(Part of a data file)
----------
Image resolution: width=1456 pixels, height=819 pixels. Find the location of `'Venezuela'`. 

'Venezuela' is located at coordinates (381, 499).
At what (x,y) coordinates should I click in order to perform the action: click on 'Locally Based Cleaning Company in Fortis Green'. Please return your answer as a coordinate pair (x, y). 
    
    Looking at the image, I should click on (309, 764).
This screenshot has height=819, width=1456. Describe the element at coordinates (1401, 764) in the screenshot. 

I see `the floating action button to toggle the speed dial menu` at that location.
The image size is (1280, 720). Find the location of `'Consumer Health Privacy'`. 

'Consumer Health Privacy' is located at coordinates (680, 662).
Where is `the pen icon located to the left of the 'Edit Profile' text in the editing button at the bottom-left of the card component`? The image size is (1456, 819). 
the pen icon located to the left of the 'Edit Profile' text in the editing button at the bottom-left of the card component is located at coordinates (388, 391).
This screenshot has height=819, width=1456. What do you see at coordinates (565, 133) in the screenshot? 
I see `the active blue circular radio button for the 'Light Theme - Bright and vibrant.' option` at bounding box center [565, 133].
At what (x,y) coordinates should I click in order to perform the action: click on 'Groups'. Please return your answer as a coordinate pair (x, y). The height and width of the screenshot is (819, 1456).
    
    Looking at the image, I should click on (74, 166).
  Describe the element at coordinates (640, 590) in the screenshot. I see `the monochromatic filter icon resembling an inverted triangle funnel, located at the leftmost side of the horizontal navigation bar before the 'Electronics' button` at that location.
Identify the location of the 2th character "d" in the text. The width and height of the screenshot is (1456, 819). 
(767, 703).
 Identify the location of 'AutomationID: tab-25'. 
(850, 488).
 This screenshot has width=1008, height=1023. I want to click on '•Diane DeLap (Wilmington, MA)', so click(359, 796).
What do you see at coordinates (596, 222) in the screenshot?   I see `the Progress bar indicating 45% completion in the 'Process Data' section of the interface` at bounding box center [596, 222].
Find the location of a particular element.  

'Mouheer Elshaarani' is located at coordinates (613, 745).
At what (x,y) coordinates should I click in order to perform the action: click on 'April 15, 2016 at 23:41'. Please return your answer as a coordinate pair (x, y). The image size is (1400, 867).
----------
- _Objective_: Reproduce the records word for word, starting at their first line and ending with the line that contains "coordinates (680, 662).".

- _Task solution_:
Image resolution: width=1456 pixels, height=819 pixels. Find the location of `'Venezuela'`. 

'Venezuela' is located at coordinates (381, 499).
At what (x,y) coordinates should I click in order to perform the action: click on 'Locally Based Cleaning Company in Fortis Green'. Please return your answer as a coordinate pair (x, y). 
    
    Looking at the image, I should click on (309, 764).
This screenshot has height=819, width=1456. Describe the element at coordinates (1401, 764) in the screenshot. 

I see `the floating action button to toggle the speed dial menu` at that location.
The image size is (1280, 720). Find the location of `'Consumer Health Privacy'`. 

'Consumer Health Privacy' is located at coordinates (680, 662).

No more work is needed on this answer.